Article 2 : Il est infligé à Mme C et à Mme D la sanction de blâme. 9
Article 3 : Mme C et Mme D verseront chacune à Mme A-L, la somme de 1500 euros au titre des dispositions du I de l’article 75 de la loi n°91-647 du 10 juillet 1991.
Article 4 : Le surplus des conclusions de Mme C et Mme D est rejetée.
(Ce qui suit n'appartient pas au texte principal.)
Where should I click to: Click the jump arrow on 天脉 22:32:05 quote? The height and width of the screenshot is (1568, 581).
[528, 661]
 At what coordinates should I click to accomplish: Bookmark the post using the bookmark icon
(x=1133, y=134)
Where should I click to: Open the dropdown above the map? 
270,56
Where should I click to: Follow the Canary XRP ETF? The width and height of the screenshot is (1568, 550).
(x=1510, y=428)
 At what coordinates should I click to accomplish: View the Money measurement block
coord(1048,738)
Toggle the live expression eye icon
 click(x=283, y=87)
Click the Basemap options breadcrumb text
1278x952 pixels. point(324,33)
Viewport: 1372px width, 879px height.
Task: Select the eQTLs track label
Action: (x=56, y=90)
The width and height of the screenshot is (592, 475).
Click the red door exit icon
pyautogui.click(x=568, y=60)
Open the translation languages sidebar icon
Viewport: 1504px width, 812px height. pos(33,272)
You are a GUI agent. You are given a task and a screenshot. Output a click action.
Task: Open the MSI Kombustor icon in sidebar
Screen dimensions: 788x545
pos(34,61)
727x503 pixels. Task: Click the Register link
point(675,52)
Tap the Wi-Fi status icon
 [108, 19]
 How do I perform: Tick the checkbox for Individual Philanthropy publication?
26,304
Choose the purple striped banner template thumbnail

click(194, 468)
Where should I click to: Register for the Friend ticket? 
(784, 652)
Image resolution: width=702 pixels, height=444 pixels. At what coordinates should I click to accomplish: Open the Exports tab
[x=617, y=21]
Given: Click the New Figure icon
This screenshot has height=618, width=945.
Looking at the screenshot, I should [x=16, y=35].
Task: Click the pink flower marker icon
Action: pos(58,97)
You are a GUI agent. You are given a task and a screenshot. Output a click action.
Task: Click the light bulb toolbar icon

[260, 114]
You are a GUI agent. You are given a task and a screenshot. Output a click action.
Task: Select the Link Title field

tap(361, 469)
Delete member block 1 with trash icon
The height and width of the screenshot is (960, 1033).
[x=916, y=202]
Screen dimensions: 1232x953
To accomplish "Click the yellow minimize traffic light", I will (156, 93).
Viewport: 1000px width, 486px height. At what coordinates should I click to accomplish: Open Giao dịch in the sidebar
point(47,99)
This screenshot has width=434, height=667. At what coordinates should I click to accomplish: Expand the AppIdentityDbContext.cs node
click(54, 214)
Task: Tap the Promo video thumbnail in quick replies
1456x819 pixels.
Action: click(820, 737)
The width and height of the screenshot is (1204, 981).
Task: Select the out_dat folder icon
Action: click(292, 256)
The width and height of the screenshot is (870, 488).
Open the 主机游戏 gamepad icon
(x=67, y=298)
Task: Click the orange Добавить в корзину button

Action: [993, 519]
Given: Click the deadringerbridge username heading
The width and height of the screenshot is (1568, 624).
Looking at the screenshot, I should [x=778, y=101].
Article 5 : La présente décision sera notifiée à Mme A-L, à Me V et Me C, à Mme C, à Me G, à Mme D, à Me V, à la chambre disciplinaire de première instance de BOURGOGNE- FRANCHE-COMTE, au conseil interdépartemental de l’ordre des infirmiers de COMTOIS, au procureur de la République près le Tribunal judiciaire de BESANCON, au directeur général de l’agence régionale de santé de BOURGOGNE-FRANCHE-COMTE, au Conseil national de l’ordre des infirmiers et au ministre des solidarités et de la santé. Elle sera publiée dans les meilleurs délais, après anonymisation, sur le site internet du Conseil national de l’Ordre des infirmiers.
Article 6 : Copie pour information de la présente décision sera adressée à Mme P.
Article 7 : Copie pour information de la présente décision sera adressée, par voie électronique, aux autres chambres disciplinaires de première instance et aux autres conseils interdépartementaux ou départementaux et régionaux de l’Ordre des infirmiers.
Ainsi fait et délibéré à huis clos après l’audience par Monsieur Christophe EOCHE-DUVAL, Conseiller d’Etat, président,
Mme Dominique DANIEL FASSINA, Mme Emmanuelle LEFEBVRE MAYER, M. Romain HAMART, Mme Béatrice BEN, M. Jean-Marie GUILLOY, assesseurs.
Fait à Paris, le
Le Conseiller d’Etat
Président de la chambre
disciplinaire nationale
Christophe EOCHE-DUVAL
La greffière
Cindy SOLBIAC
10
La République française mandate et ordonne au ministre chargé de la santé, en ce qui le concerne, et à tous huissiers en ce requis, en ce qui concerne les voies de droit commun contre les parties privées, de pourvoir à l’exécution de la présente décision.